There are many things that are spectacular about Dinings. And I’m not just talking about the price-tags attached to some of the dishes. This tiny joint offers really inventive contemporary fusion Japanese cuisine, with an emphasis on high-end ingredients: truffle and wagyu beef abound. Every dish is beautifully presented, and every piece of sushi is topped with some delightful, colour-contrasting flavour-addition that propels what would otherwise be ordinary (though spot-on) bites into something truly extraordinary.
“The wagyu was so meltingly tender that you could certainly eat it without using your teeth”
The main problem I have, though, is that, what with the urge to pile on the flavours and focus on the rarest of constituent parts, everything slightly ends up tasting the same. When they matched wagyu beef sushi with truffle and ponzu jelly it tasted pretty similar to the seabass carpaccio… with truffle and ponzu jelly. Okay, okay, so it’s probably our fault for ordering a couple of variations on a theme, but in our favour a) this was selected for us (or maybe even pushed on us!) by the waitress and b) it was pretty unavoidable, since everything seemed to be matched with a small number of additions.
Unfortunately, that meant that when our wagyu beef sushi arrived, it had somewhat been pre-empted, and I might have got a stronger ‘wow’ impression if I hadn’t already tried the (yes, definitely) delicious truffle and jelly. The wagyu was so meltingly tender that you could certainly eat it without using your teeth, and gave an ethereally smoky impression on the tongue. It’s as close as a direct vector for taste – bypassing thought or internal calculation – as you might come across.
The sushi was certainly better than Dinings ‘famous innovation’ of tar-tar chips – basically (single bite) potato-chip tacos filled with any of seven flavours. Rachael felt, and I agreed, that these would have been much better made with actual (mini-)taco-shells: the potato totally overpowered the flavour of the delicate ingredients, making for a severely underwhelming experiencing.

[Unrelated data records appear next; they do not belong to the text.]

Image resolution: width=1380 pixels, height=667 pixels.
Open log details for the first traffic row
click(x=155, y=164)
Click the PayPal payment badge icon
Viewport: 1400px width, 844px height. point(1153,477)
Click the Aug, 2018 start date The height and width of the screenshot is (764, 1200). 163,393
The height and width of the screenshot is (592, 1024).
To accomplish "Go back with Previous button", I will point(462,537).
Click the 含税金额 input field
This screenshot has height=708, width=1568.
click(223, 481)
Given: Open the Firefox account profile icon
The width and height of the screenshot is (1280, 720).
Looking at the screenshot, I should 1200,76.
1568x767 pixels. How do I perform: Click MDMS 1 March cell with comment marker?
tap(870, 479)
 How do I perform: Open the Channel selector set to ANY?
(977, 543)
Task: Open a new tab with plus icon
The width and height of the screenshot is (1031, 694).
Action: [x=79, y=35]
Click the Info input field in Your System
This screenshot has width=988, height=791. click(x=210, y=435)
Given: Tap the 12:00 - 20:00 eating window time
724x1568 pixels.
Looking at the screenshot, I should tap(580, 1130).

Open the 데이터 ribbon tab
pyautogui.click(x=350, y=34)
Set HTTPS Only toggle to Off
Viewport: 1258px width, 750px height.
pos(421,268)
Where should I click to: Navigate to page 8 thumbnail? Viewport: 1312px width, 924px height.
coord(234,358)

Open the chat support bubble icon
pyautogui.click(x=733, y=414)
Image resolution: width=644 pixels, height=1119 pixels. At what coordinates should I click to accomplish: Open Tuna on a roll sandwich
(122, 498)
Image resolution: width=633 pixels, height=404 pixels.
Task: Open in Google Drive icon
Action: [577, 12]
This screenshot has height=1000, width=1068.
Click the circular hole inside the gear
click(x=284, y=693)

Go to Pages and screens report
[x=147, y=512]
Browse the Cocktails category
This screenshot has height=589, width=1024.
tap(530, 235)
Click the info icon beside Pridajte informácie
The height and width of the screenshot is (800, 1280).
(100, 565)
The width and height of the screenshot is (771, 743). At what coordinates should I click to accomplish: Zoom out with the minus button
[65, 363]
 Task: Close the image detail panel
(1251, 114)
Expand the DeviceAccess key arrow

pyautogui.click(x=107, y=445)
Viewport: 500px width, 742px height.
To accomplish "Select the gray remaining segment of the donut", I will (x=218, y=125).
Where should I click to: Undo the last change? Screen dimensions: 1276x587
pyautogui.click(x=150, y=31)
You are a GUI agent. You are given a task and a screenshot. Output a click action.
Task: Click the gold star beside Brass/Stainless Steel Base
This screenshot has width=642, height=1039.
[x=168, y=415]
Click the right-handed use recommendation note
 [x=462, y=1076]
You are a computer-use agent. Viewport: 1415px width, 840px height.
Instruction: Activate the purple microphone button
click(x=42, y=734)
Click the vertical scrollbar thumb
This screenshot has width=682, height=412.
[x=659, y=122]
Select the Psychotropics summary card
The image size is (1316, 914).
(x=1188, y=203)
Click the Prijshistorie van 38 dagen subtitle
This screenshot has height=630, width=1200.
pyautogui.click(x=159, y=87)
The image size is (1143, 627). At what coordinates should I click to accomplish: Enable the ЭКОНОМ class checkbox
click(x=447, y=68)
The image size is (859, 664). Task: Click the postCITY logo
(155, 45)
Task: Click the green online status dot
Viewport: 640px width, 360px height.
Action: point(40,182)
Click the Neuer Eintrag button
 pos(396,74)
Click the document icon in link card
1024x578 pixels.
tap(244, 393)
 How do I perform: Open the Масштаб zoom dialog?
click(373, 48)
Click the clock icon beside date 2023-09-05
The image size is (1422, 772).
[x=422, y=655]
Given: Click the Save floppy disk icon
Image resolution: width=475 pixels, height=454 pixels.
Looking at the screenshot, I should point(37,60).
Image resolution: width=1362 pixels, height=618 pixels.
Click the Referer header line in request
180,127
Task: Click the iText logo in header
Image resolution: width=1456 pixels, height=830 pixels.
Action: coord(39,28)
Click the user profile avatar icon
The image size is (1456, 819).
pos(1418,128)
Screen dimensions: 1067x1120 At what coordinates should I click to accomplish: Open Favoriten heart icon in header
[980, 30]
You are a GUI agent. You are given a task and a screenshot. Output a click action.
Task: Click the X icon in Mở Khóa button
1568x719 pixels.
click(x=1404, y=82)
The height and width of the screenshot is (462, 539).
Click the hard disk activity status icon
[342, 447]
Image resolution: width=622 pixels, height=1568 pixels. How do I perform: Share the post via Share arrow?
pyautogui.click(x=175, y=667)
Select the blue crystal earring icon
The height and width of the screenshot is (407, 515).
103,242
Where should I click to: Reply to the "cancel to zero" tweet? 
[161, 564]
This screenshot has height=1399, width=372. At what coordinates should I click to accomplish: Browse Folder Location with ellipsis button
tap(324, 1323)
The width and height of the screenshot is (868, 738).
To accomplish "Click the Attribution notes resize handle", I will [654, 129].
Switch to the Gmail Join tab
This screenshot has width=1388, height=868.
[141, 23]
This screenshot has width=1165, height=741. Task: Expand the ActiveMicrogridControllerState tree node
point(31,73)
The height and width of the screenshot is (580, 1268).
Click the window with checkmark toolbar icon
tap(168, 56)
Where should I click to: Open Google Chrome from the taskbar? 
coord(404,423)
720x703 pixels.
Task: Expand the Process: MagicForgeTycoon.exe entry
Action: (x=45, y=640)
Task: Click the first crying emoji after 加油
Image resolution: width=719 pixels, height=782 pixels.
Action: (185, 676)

Overall, judging it on the wagyu beef sushi alone (yes, that is the Chowdown Showdown Londontown requirement!), I’d be super-impressed. I’ll never be able to know how much more blown away I’d have been if I hadn’t tasted the accompaniments beforehand. Sadly, the pretension – and, yes, the excessive cost – lets this place down. Which is a pity, since that beef was something truly special.